While not fully in the kink scene, I knew enough to know the threat Bram made was real. He’d told me when we first met about his boy so I wouldn’t be shocked. I’d consented to our discussions, so it should have been no surprise for the threat to arise given Iwasactually being bratty.
The troubling part wasn’t his words. It was how they made me feel.
"You settling in well?" Bram asked, distracting me from the confusing arousal his threat had brought forth.
"It’s been an easy transition. I thought it would take longer, but it’s been very natural.”
“Good. I think this place is better with the Wells men in it. You might have followed your son here at first, but you’re just as much a part of the place now."

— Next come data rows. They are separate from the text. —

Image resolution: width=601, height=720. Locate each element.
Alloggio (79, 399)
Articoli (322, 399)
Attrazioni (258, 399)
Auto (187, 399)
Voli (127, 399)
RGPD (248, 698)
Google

It was accurate enough to give me pause. I'd followed Paxton here, sure. Not out of obligation or inability to do otherwise but because Paxton was mine and wherever he was felt more like home than wherever he wasn't. That had been the case since the first time I held him.
But Bram was right too. Parts of this place belonged to me alone, separate from my son's story. The city had gotten under my skin in its own unique way.
I hadn't finished figuring it all out yet. Maybe I never would.
"Fair assessment," I eventually said.
Bram paused as we reached the split in the road where he’d need to diverge. My house was in one direction, and wherever he was headed was the other way.
"For what it's worth," he started, "what you're watching happen for your son doesn't happen because he got lucky. It happens because of the kind of person he is. And because of the kind of people who raised him."
"You're going to make me sentimental in the middle of a public street," I grumbled.
"You were already feeling sentimental," Bram replied, unbothered by my pout. He turned and walked away, leaving me on the sidewalk to watch him stroll casually like he hadn’t fucked up my day.
The man was making me feel and think. How rude of him!
I turned toward home a few seconds later. My thoughts drifted to all the important people in my life: Paxton, who was at practice running drills in this ridiculous heat; Grizzly at his place on the phone scoring Paxton the deal of a lifetime; and my amazing wife, who was probably laughing up a storm at my morning so far.
They're going to be fine, I told her, the way I sometimes still did, in the privacy of my own mind.
I could almost hear her answer.
I know. They were always going to be. And you will be too.